Compte tenu de l’augmentation constante de la valeur des flux de marchandises transportées autour du globe, l’accent mis sur la sûreté du transport de marchandises évolue progressivement vers une approche plus globale mais complexe. En 2020, la crise sanitaire de Covid-19 a encore mis davantage à l’épreuve la chaîne d’approvisionnement et a suscité de nouvelles inquiétudes quant aux problématiques sécuritaires des transporteurs de marchandises, notamment en ce qui concerne les vols de fret.
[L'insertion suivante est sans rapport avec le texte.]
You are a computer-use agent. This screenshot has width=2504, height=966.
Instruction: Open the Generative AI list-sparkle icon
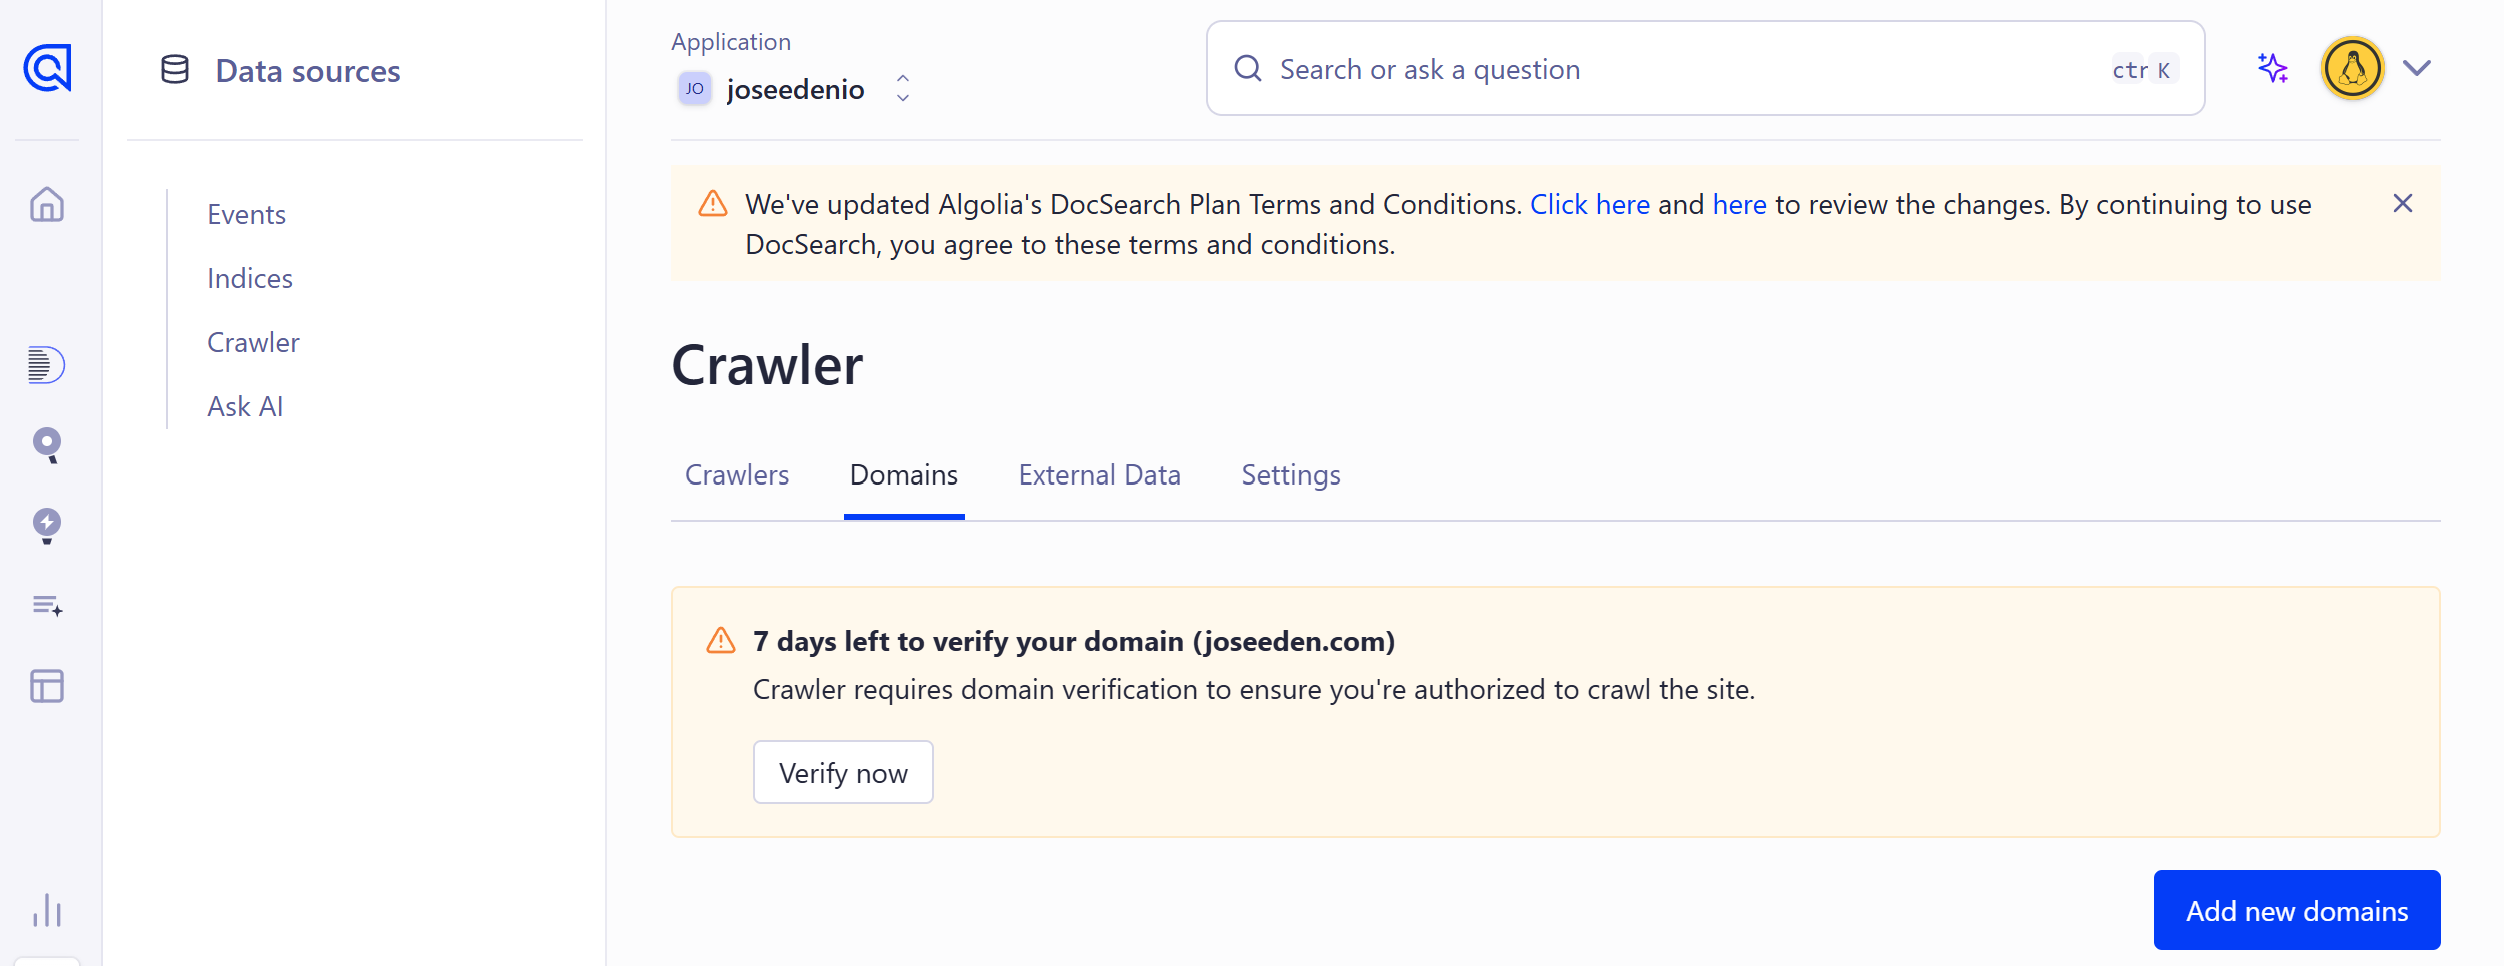pos(47,606)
Selon un rapport du service d'information sur les incidents (IIS) de la Transported Asset Protection Association (TAPA) – association mondiale pour la sécurité de la chaîne d'approvisionnement – publié en octobre dernier, plus de 85 millions d'euros de marchandises ont été volées dans les chaînes d'approvisionnement d'Europe, du Moyen-Orient et d'Afrique (EMEA) au cours du premier semestre 2020. Et pour cause, alors que le monde était aux prises avec la pandémie de Covid-19, les réponses complexes et variables de la part des différents gouvernements et organisations ont provoqué des ravages sur la continuité de la chaîne d’approvisionnement. Les entreprises de transport, promesse de gains faciles et rapides, ont de fait été confrontées à une recrudescence des vols de fret. Les malfaiteurs, opérant de façon presque systématique en bande organisée, ont en effet profité de la volatilité de la chaîne d'approvisionnement pour voler du fret dans les ports, les entrepôts et relais routiers du monde entier.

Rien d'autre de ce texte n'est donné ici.